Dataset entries
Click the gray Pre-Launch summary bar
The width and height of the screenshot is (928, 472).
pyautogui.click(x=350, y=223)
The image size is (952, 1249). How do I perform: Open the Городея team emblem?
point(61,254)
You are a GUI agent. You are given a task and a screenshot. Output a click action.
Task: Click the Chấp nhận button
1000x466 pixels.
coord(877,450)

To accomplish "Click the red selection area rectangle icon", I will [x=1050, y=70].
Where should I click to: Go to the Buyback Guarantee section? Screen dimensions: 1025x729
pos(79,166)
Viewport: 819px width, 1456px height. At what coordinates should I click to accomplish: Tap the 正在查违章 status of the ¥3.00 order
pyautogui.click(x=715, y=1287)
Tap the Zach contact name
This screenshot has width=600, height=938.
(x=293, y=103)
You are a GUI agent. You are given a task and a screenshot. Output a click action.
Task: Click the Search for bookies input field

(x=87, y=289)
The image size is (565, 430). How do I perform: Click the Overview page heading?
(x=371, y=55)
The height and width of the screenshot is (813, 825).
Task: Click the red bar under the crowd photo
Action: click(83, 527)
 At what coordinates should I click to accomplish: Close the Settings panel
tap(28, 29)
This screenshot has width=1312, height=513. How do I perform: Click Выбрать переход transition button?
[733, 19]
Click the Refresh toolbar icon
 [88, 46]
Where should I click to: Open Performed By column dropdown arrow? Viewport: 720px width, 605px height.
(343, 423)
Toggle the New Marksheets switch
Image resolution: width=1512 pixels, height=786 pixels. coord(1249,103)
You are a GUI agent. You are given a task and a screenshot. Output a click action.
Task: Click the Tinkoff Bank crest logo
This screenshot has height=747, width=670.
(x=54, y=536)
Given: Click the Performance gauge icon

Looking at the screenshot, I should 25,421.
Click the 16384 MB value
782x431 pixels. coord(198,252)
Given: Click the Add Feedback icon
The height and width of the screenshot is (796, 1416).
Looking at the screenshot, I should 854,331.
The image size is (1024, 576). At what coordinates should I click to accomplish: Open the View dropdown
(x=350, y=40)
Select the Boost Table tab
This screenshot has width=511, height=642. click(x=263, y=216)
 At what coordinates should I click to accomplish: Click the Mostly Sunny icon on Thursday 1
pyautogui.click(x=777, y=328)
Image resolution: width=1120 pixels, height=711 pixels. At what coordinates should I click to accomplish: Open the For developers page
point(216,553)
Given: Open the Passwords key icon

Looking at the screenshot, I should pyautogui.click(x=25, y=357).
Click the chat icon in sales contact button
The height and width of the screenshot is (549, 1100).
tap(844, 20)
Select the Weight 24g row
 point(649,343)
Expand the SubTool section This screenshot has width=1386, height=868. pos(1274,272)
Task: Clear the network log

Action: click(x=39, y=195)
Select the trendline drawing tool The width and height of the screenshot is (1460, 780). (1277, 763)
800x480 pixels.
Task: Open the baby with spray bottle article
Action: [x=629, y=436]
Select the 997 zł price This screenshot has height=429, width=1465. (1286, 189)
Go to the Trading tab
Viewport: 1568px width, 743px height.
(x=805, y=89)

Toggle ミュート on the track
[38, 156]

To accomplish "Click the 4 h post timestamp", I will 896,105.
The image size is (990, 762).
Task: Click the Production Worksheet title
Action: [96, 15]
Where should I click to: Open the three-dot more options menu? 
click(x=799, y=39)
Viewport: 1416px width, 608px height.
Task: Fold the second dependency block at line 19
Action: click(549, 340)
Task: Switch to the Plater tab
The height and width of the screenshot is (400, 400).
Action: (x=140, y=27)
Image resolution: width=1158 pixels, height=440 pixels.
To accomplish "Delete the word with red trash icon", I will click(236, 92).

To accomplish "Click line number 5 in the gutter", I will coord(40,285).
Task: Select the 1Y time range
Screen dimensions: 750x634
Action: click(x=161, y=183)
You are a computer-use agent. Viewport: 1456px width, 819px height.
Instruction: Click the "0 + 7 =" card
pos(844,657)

> Exercise: Your answer should be the full set of records above, restated exactly.

> Your response:
Click the gray Pre-Launch summary bar
The width and height of the screenshot is (928, 472).
pyautogui.click(x=350, y=223)
The image size is (952, 1249). How do I perform: Open the Городея team emblem?
point(61,254)
You are a GUI agent. You are given a task and a screenshot. Output a click action.
Task: Click the Chấp nhận button
1000x466 pixels.
coord(877,450)

To accomplish "Click the red selection area rectangle icon", I will [x=1050, y=70].
Where should I click to: Go to the Buyback Guarantee section? Screen dimensions: 1025x729
pos(79,166)
Viewport: 819px width, 1456px height. At what coordinates should I click to accomplish: Tap the 正在查违章 status of the ¥3.00 order
pyautogui.click(x=715, y=1287)
Tap the Zach contact name
This screenshot has width=600, height=938.
(x=293, y=103)
You are a GUI agent. You are given a task and a screenshot. Output a click action.
Task: Click the Search for bookies input field

(x=87, y=289)
The image size is (565, 430). How do I perform: Click the Overview page heading?
(x=371, y=55)
The height and width of the screenshot is (813, 825).
Task: Click the red bar under the crowd photo
Action: click(83, 527)
 At what coordinates should I click to accomplish: Close the Settings panel
tap(28, 29)
This screenshot has width=1312, height=513. How do I perform: Click Выбрать переход transition button?
[733, 19]
Click the Refresh toolbar icon
 [88, 46]
Where should I click to: Open Performed By column dropdown arrow? Viewport: 720px width, 605px height.
(343, 423)
Toggle the New Marksheets switch
Image resolution: width=1512 pixels, height=786 pixels. coord(1249,103)
You are a GUI agent. You are given a task and a screenshot. Output a click action.
Task: Click the Tinkoff Bank crest logo
This screenshot has height=747, width=670.
(x=54, y=536)
Given: Click the Performance gauge icon

Looking at the screenshot, I should 25,421.
Click the 16384 MB value
782x431 pixels. coord(198,252)
Given: Click the Add Feedback icon
The height and width of the screenshot is (796, 1416).
Looking at the screenshot, I should 854,331.
The image size is (1024, 576). At what coordinates should I click to accomplish: Open the View dropdown
(x=350, y=40)
Select the Boost Table tab
This screenshot has width=511, height=642. click(x=263, y=216)
 At what coordinates should I click to accomplish: Click the Mostly Sunny icon on Thursday 1
pyautogui.click(x=777, y=328)
Image resolution: width=1120 pixels, height=711 pixels. At what coordinates should I click to accomplish: Open the For developers page
point(216,553)
Given: Open the Passwords key icon

Looking at the screenshot, I should pyautogui.click(x=25, y=357).
Click the chat icon in sales contact button
The height and width of the screenshot is (549, 1100).
tap(844, 20)
Select the Weight 24g row
 point(649,343)
Expand the SubTool section This screenshot has width=1386, height=868. pos(1274,272)
Task: Clear the network log

Action: click(x=39, y=195)
Select the trendline drawing tool The width and height of the screenshot is (1460, 780). (1277, 763)
800x480 pixels.
Task: Open the baby with spray bottle article
Action: [x=629, y=436]
Select the 997 zł price This screenshot has height=429, width=1465. (1286, 189)
Go to the Trading tab
Viewport: 1568px width, 743px height.
(x=805, y=89)

Toggle ミュート on the track
[38, 156]

To accomplish "Click the 4 h post timestamp", I will 896,105.
The image size is (990, 762).
Task: Click the Production Worksheet title
Action: [96, 15]
Where should I click to: Open the three-dot more options menu? 
click(x=799, y=39)
Viewport: 1416px width, 608px height.
Task: Fold the second dependency block at line 19
Action: click(549, 340)
Task: Switch to the Plater tab
The height and width of the screenshot is (400, 400).
Action: (x=140, y=27)
Image resolution: width=1158 pixels, height=440 pixels.
To accomplish "Delete the word with red trash icon", I will click(236, 92).

To accomplish "Click line number 5 in the gutter", I will coord(40,285).
Task: Select the 1Y time range
Screen dimensions: 750x634
Action: click(x=161, y=183)
You are a computer-use agent. Viewport: 1456px width, 819px height.
Instruction: Click the "0 + 7 =" card
pos(844,657)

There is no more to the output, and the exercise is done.